With the New Year upon us, now is a great time to show students and those seeking a career change how the skilled trades can offer a rewarding career path and a well-paying salary in 2021. The following talking points are great ones to share:

1) Working in the home building industry is more than just another job, it is a pathway to earning a great salary. Half of payroll workers in construction earn more than $49,030 and the top 25 percent make at least $68,690, according to the 2019 Bureau of Labor Statistics Occupational Employment Statistics Survey data and analysis by the National Association of Home Builders (NAHB). In comparison, the U. S. median wage is $39,810, while the top quartile (top 25 percent) makes at least $64,240.

2) The earning potential is strong for both men and women in the industry. On average, women in the United States earn 80 cents for every dollar a man earns. Women in the construction industry earn 97 cents for every dollar a man earns. Recent studies show women gaining ground in the industry. The number of women employed in the construction industry grew substantially last year, rising to around 1.2 million and surpassing the peak of pre-recession employment levels, according to NAHB.

3) Training programs offer a viable alternative to the 4-year college track without the burden of sky-high student loan debt.
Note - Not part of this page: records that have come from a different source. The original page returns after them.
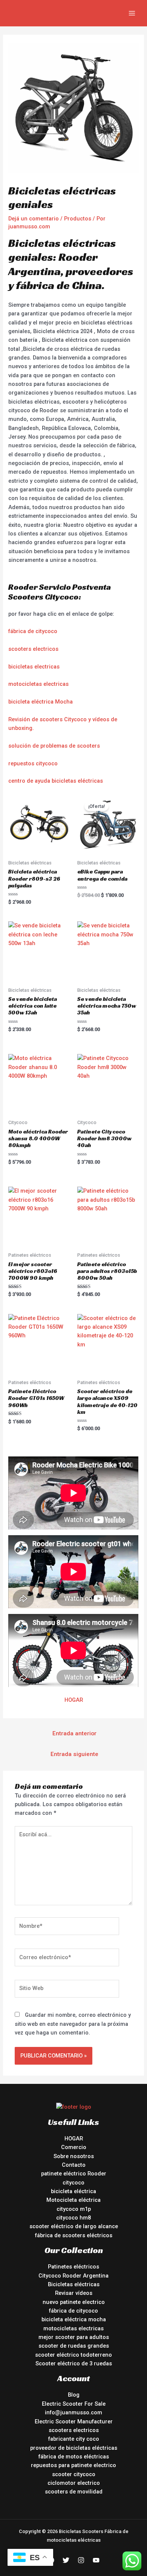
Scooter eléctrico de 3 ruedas (73, 2363)
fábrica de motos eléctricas (73, 2456)
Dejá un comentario (33, 218)
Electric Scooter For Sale (74, 2403)
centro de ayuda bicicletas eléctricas (55, 780)
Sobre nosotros (74, 2156)
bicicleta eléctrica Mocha (40, 701)
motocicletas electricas (38, 684)
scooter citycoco (73, 2474)
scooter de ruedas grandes (73, 2345)
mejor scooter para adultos (73, 2337)
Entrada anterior (74, 1733)
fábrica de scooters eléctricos (73, 2235)
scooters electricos (33, 649)
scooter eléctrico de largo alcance (73, 2226)
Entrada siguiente (74, 1754)
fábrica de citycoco (32, 631)
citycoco (73, 2182)
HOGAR (73, 1699)
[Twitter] (66, 2560)
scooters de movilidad (74, 2491)
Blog (74, 2394)
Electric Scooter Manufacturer (74, 2421)
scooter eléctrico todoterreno (73, 2354)
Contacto (74, 2164)
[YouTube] (96, 2560)
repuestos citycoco (33, 763)
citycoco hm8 (73, 2217)
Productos (77, 218)
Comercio (73, 2147)
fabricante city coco (73, 2438)
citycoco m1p (74, 2209)
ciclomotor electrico (73, 2483)
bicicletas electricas (34, 666)
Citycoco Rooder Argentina (73, 2275)
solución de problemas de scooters (54, 745)
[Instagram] (81, 2560)
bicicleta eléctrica (73, 2191)
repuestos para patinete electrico (73, 2465)
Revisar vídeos (73, 2293)
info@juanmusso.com (73, 2412)
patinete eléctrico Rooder (73, 2173)
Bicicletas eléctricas (74, 2284)
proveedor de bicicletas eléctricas (73, 2447)
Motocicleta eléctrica (73, 2200)
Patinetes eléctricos (73, 2266)
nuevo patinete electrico (74, 2302)
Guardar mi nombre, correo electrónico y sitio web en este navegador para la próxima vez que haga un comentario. (73, 2024)
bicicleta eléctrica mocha (73, 2319)
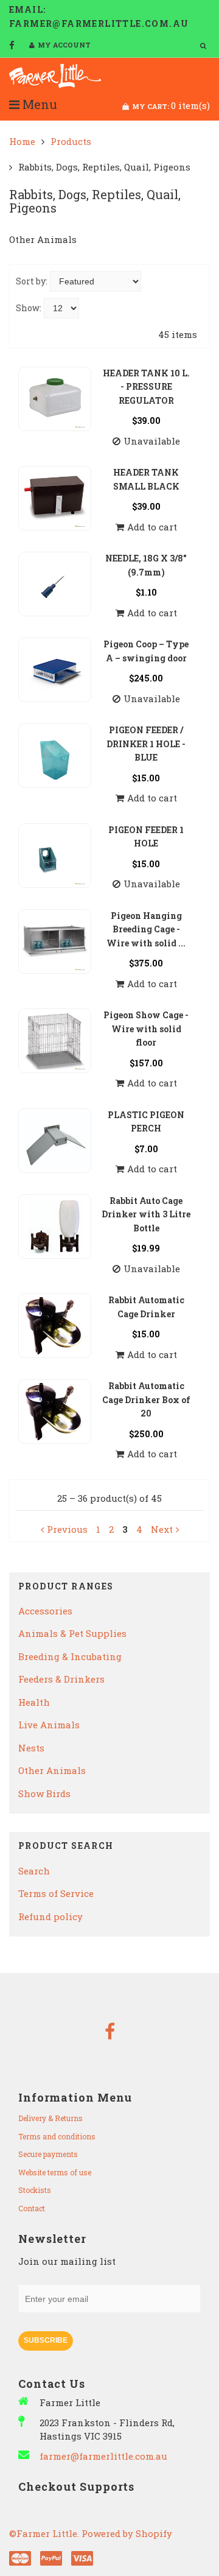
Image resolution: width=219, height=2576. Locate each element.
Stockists (34, 2190)
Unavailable (151, 441)
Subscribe (46, 2340)
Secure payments (48, 2154)
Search (34, 1871)
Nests (31, 1748)
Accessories (45, 1611)
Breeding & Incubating (70, 1656)
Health (34, 1702)
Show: (28, 308)
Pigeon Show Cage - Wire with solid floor (146, 1028)
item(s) (171, 105)
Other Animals (52, 1770)
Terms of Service (56, 1893)
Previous (67, 1529)
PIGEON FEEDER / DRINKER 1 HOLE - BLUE (146, 743)
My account (64, 44)
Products (70, 141)
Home (22, 141)
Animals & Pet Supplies (72, 1633)
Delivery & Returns (50, 2118)
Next (162, 1529)
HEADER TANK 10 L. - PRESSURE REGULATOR (146, 386)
In the 2018-19 school year, the average amount borrowed by bachelor’s degree recipients who took out loans to pay for college was $28,800, according to the College Board’s Trends in Student Aid 2020 report. The residential construction industry offers a variety of training programs at a fraction of the cost of a four-year degree.

There are many resources available to help individuals get started in a career in the trades. The North Carolina Home Builders Association can connect students to apprentice programs or other job training programs locally. The National Housing Endowment, in partnership with the Home Builders Institute, offers several scholarships to students pursuing a career in the building industry.

Working in the trades brings a sense of satisfaction for completing high-quality work that contributes to home building and ultimately helping to fulfill the American Dream.